I didn’t need help. I’m OK. But there are so many who did and do. I’ve been wondering when they are going to get some of the bucks from the fund-raising concerts.… I mean, how much did anybody get from shows put on by good-hearted souls Vince Gill, Keith Urban and Garth Brooks? I don’t know anybody who got any help to speak of. I’m sure there are happy stories out there. But no one has told them to me. I guess the people who could afford to pay the scalpers’ prices of $500-$1,000 for the $25 Urban and Garth shows have plenty to be happy about.
People, my family included, learned that the only aid we can rely upon lives inside our four walls. It’s a wonderful life if you have family to depend on.
But I am lucky as I face down this horrid year. I do have a loyal family and friends. And I do have my pride and my honesty and my ethics.
I am sure the next year will be better for a lot of us.
I don’t fool myself that the war will be over and that cancer will be cured.
I do not believe that the Big O and the vile bastards of Congress will go dancing hand-in-hand through the Rose Garden for the good of the American people.

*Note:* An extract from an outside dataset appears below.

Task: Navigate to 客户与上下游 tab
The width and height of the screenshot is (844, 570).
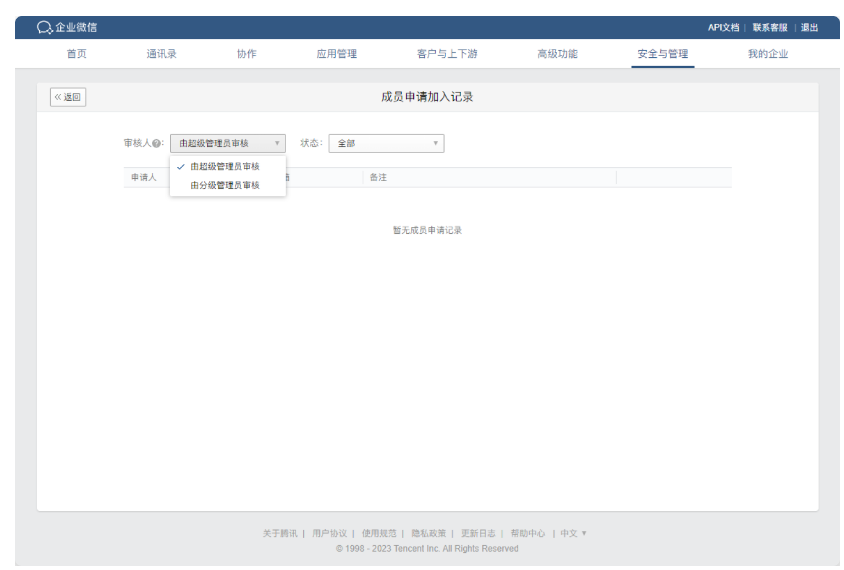Action: pos(446,54)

I do believe, however, that the good guys will win, eventually. And, as my long time friends know, I am a good guy. I befriended both John Glenn and the Lone Ranger. John Wooden thought of me as a grandson. John R. Cash liked me enough to give me his final interview slot, except he died before he made it home from the hospital.

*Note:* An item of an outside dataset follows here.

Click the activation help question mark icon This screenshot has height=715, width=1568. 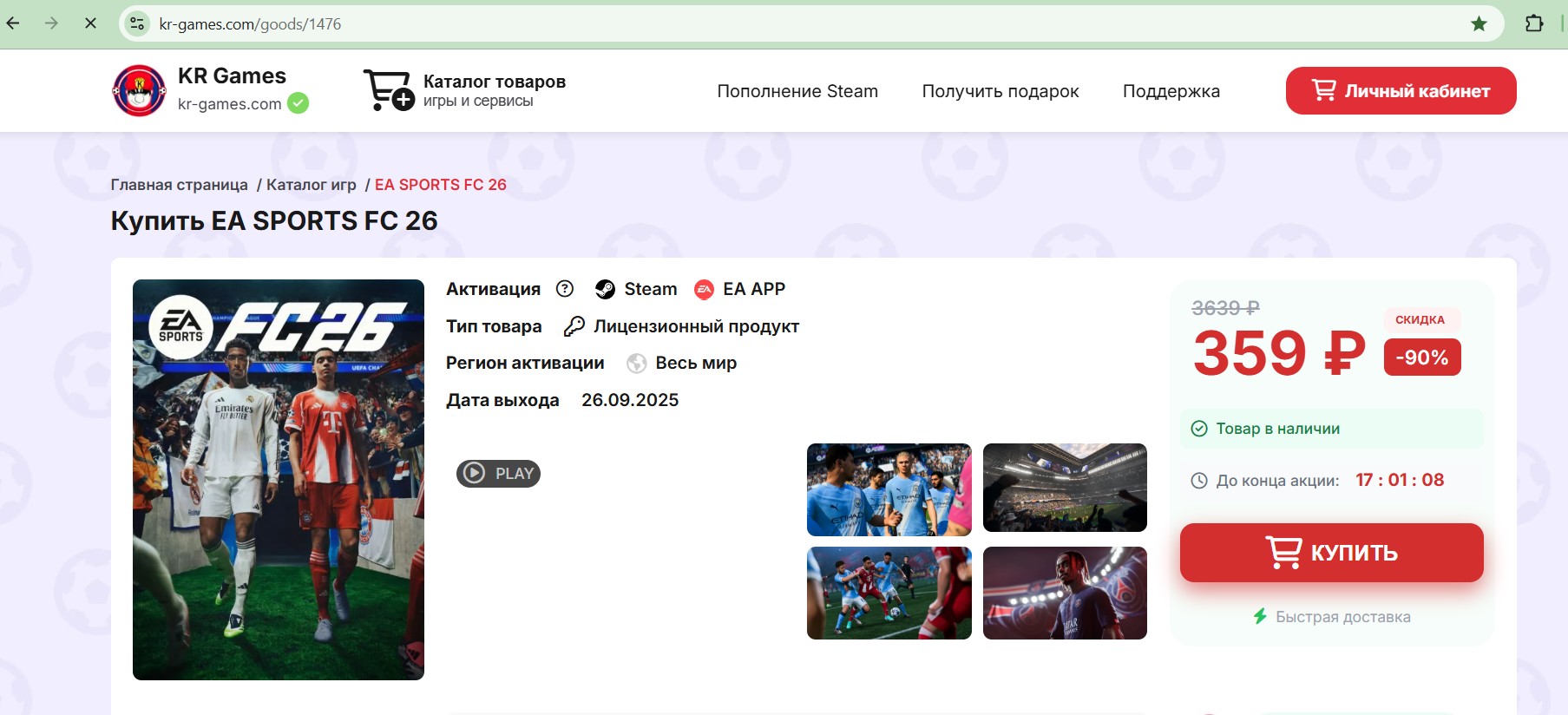565,289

No, I’m not perfect. Skipper would tell you that.
But I’m pretty damned proud to have made it through this year -- and the almost six decades before -- by staying true to principles that would have held back so many korporate ass-kissers from reaching their levels of success in journalism, my profession, and elsewhere. At least I can sleep at night.
I always kidded Skipper that he reminded me of “Popeye,” you know the sailor man who ate spinach and hollered “I yam what I yam.” Me too.
So, as this year of the damned passes, I think again about that New Year’s Eve when I loaded up Skipper’s belongings in his Royal York Hotel room.
Rick Nelson’s hour of death tribute was in full force on the radio. And the deejay – it may even have been Jimmy in the Morning working a late shift -- cued up “Garden Party” with the line:
“But it's all right now, I learned my lesson well.
You see, you can't please everyone, so you got to please yourself….”
I smiled, unplugged the radio and helped my old friend down to the car that was going to haul him toward eternity.